┌────────

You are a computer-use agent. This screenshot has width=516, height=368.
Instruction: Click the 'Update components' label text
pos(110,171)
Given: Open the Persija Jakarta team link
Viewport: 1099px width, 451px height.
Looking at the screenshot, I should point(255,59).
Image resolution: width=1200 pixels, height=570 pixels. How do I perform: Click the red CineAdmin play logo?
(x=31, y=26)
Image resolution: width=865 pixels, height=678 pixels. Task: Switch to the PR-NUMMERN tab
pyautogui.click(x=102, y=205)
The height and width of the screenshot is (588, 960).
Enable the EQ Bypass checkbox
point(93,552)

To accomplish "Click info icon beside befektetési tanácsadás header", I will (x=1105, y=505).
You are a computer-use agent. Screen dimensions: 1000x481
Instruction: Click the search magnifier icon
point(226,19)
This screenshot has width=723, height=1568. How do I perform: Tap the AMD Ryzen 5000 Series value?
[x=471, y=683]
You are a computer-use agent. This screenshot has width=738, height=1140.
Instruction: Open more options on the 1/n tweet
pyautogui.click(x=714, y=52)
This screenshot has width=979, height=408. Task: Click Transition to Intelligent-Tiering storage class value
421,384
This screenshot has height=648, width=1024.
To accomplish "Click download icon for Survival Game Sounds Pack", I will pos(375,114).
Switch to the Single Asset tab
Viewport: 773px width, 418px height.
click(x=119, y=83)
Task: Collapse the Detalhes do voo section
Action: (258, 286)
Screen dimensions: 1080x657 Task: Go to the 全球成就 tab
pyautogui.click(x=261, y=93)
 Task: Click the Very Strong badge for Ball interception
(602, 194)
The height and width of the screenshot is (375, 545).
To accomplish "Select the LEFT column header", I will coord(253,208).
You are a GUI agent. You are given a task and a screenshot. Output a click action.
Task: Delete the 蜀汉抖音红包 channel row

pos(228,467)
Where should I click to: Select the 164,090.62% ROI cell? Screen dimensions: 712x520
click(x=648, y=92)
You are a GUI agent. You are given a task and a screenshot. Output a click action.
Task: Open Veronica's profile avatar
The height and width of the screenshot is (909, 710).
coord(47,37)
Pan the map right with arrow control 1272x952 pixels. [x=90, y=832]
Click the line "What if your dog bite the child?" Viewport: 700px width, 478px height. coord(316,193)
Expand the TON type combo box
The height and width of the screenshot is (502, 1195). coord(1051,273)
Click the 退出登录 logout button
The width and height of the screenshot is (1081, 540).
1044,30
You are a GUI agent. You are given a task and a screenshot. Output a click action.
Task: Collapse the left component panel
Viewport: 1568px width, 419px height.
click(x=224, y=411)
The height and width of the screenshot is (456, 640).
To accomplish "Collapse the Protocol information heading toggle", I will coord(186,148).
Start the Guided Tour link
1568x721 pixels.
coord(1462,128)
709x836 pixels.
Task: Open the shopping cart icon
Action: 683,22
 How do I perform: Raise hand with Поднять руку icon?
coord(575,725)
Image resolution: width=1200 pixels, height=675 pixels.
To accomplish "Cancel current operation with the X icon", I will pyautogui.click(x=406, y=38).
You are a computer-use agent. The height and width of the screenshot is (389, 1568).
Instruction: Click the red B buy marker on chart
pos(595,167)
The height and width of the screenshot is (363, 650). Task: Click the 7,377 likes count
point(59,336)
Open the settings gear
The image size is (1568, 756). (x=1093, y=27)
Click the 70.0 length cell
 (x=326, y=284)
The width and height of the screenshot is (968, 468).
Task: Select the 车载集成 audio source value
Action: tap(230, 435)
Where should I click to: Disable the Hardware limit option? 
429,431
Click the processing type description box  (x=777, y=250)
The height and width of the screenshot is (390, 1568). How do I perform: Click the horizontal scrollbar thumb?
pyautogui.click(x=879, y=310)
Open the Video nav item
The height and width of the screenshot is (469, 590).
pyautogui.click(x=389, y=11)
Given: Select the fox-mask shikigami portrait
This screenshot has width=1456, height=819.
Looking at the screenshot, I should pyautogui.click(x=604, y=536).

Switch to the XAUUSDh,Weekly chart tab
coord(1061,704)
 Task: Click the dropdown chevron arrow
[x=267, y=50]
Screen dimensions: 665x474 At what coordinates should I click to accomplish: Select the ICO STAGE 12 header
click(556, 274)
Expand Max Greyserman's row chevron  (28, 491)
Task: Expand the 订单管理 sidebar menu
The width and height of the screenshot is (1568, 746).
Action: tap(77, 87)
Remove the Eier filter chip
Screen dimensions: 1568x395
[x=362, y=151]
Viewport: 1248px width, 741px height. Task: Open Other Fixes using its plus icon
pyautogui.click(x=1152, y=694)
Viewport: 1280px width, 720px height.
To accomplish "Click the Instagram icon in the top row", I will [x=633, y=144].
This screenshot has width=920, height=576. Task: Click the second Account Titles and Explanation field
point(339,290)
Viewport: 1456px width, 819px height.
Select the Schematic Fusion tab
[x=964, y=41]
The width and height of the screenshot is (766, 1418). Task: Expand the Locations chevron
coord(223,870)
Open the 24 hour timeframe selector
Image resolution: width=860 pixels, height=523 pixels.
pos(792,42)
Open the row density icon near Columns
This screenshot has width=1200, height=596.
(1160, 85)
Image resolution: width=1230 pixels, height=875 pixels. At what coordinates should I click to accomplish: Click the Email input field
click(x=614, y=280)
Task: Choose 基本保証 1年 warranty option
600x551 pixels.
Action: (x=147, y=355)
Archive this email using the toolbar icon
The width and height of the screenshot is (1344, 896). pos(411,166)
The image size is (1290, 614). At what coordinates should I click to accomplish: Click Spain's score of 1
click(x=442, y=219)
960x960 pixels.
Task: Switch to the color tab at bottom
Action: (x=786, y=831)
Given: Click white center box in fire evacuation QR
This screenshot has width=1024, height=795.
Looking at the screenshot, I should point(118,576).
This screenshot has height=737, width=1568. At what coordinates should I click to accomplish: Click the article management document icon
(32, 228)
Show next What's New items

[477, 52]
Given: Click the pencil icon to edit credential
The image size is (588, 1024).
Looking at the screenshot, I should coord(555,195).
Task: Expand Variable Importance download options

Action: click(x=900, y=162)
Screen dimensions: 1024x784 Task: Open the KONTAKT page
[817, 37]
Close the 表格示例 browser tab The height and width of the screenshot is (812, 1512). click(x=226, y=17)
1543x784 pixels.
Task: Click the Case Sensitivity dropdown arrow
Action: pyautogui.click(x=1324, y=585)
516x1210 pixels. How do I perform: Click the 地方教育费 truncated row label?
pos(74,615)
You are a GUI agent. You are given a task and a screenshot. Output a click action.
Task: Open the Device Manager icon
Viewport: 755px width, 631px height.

└────────

**Task instructions:**
Each line above must be returned exactly as written.

**Output:**
You are a computer-use agent. This screenshot has width=516, height=368.
Instruction: Click the 'Update components' label text
pos(110,171)
Given: Open the Persija Jakarta team link
Viewport: 1099px width, 451px height.
Looking at the screenshot, I should point(255,59).
Image resolution: width=1200 pixels, height=570 pixels. How do I perform: Click the red CineAdmin play logo?
(x=31, y=26)
Image resolution: width=865 pixels, height=678 pixels. Task: Switch to the PR-NUMMERN tab
pyautogui.click(x=102, y=205)
The height and width of the screenshot is (588, 960).
Enable the EQ Bypass checkbox
point(93,552)

To accomplish "Click info icon beside befektetési tanácsadás header", I will (x=1105, y=505).
You are a computer-use agent. Screen dimensions: 1000x481
Instruction: Click the search magnifier icon
point(226,19)
This screenshot has width=723, height=1568. How do I perform: Tap the AMD Ryzen 5000 Series value?
[x=471, y=683]
You are a computer-use agent. This screenshot has width=738, height=1140.
Instruction: Open more options on the 1/n tweet
pyautogui.click(x=714, y=52)
This screenshot has width=979, height=408. Task: Click Transition to Intelligent-Tiering storage class value
421,384
This screenshot has height=648, width=1024.
To accomplish "Click download icon for Survival Game Sounds Pack", I will pos(375,114).
Switch to the Single Asset tab
Viewport: 773px width, 418px height.
click(x=119, y=83)
Task: Collapse the Detalhes do voo section
Action: (258, 286)
Screen dimensions: 1080x657 Task: Go to the 全球成就 tab
pyautogui.click(x=261, y=93)
 Task: Click the Very Strong badge for Ball interception
(602, 194)
The height and width of the screenshot is (375, 545).
To accomplish "Select the LEFT column header", I will coord(253,208).
You are a GUI agent. You are given a task and a screenshot. Output a click action.
Task: Delete the 蜀汉抖音红包 channel row

pos(228,467)
Where should I click to: Select the 164,090.62% ROI cell? Screen dimensions: 712x520
click(x=648, y=92)
You are a GUI agent. You are given a task and a screenshot. Output a click action.
Task: Open Veronica's profile avatar
The height and width of the screenshot is (909, 710).
coord(47,37)
Pan the map right with arrow control 1272x952 pixels. [x=90, y=832]
Click the line "What if your dog bite the child?" Viewport: 700px width, 478px height. coord(316,193)
Expand the TON type combo box
The height and width of the screenshot is (502, 1195). coord(1051,273)
Click the 退出登录 logout button
The width and height of the screenshot is (1081, 540).
1044,30
You are a GUI agent. You are given a task and a screenshot. Output a click action.
Task: Collapse the left component panel
Viewport: 1568px width, 419px height.
click(x=224, y=411)
The height and width of the screenshot is (456, 640).
To accomplish "Collapse the Protocol information heading toggle", I will coord(186,148).
Start the Guided Tour link
1568x721 pixels.
coord(1462,128)
709x836 pixels.
Task: Open the shopping cart icon
Action: 683,22
 How do I perform: Raise hand with Поднять руку icon?
coord(575,725)
Image resolution: width=1200 pixels, height=675 pixels.
To accomplish "Cancel current operation with the X icon", I will pyautogui.click(x=406, y=38).
You are a computer-use agent. The height and width of the screenshot is (389, 1568).
Instruction: Click the red B buy marker on chart
pos(595,167)
The height and width of the screenshot is (363, 650). Task: Click the 7,377 likes count
point(59,336)
Open the settings gear
The image size is (1568, 756). (x=1093, y=27)
Click the 70.0 length cell
 (x=326, y=284)
The width and height of the screenshot is (968, 468).
Task: Select the 车载集成 audio source value
Action: tap(230, 435)
Where should I click to: Disable the Hardware limit option? 
429,431
Click the processing type description box  (x=777, y=250)
The height and width of the screenshot is (390, 1568). How do I perform: Click the horizontal scrollbar thumb?
pyautogui.click(x=879, y=310)
Open the Video nav item
The height and width of the screenshot is (469, 590).
pyautogui.click(x=389, y=11)
Given: Select the fox-mask shikigami portrait
This screenshot has width=1456, height=819.
Looking at the screenshot, I should pyautogui.click(x=604, y=536).

Switch to the XAUUSDh,Weekly chart tab
coord(1061,704)
 Task: Click the dropdown chevron arrow
[x=267, y=50]
Screen dimensions: 665x474 At what coordinates should I click to accomplish: Select the ICO STAGE 12 header
click(556, 274)
Expand Max Greyserman's row chevron  (28, 491)
Task: Expand the 订单管理 sidebar menu
The width and height of the screenshot is (1568, 746).
Action: tap(77, 87)
Remove the Eier filter chip
Screen dimensions: 1568x395
[x=362, y=151]
Viewport: 1248px width, 741px height. Task: Open Other Fixes using its plus icon
pyautogui.click(x=1152, y=694)
Viewport: 1280px width, 720px height.
To accomplish "Click the Instagram icon in the top row", I will [x=633, y=144].
This screenshot has width=920, height=576. Task: Click the second Account Titles and Explanation field
point(339,290)
Viewport: 1456px width, 819px height.
Select the Schematic Fusion tab
[x=964, y=41]
The width and height of the screenshot is (766, 1418). Task: Expand the Locations chevron
coord(223,870)
Open the 24 hour timeframe selector
Image resolution: width=860 pixels, height=523 pixels.
pos(792,42)
Open the row density icon near Columns
This screenshot has width=1200, height=596.
(1160, 85)
Image resolution: width=1230 pixels, height=875 pixels. At what coordinates should I click to accomplish: Click the Email input field
click(x=614, y=280)
Task: Choose 基本保証 1年 warranty option
600x551 pixels.
Action: (x=147, y=355)
Archive this email using the toolbar icon
The width and height of the screenshot is (1344, 896). pos(411,166)
The image size is (1290, 614). At what coordinates should I click to accomplish: Click Spain's score of 1
click(x=442, y=219)
960x960 pixels.
Task: Switch to the color tab at bottom
Action: (x=786, y=831)
Given: Click white center box in fire evacuation QR
This screenshot has width=1024, height=795.
Looking at the screenshot, I should point(118,576).
This screenshot has height=737, width=1568. At what coordinates should I click to accomplish: Click the article management document icon
(32, 228)
Show next What's New items

[477, 52]
Given: Click the pencil icon to edit credential
The image size is (588, 1024).
Looking at the screenshot, I should coord(555,195).
Task: Expand Variable Importance download options

Action: click(x=900, y=162)
Screen dimensions: 1024x784 Task: Open the KONTAKT page
[817, 37]
Close the 表格示例 browser tab The height and width of the screenshot is (812, 1512). click(x=226, y=17)
1543x784 pixels.
Task: Click the Case Sensitivity dropdown arrow
Action: pyautogui.click(x=1324, y=585)
516x1210 pixels. How do I perform: Click the 地方教育费 truncated row label?
pos(74,615)
You are a GUI agent. You are given a task and a screenshot. Output a click action.
Task: Open the Device Manager icon
Viewport: 755px width, 631px height.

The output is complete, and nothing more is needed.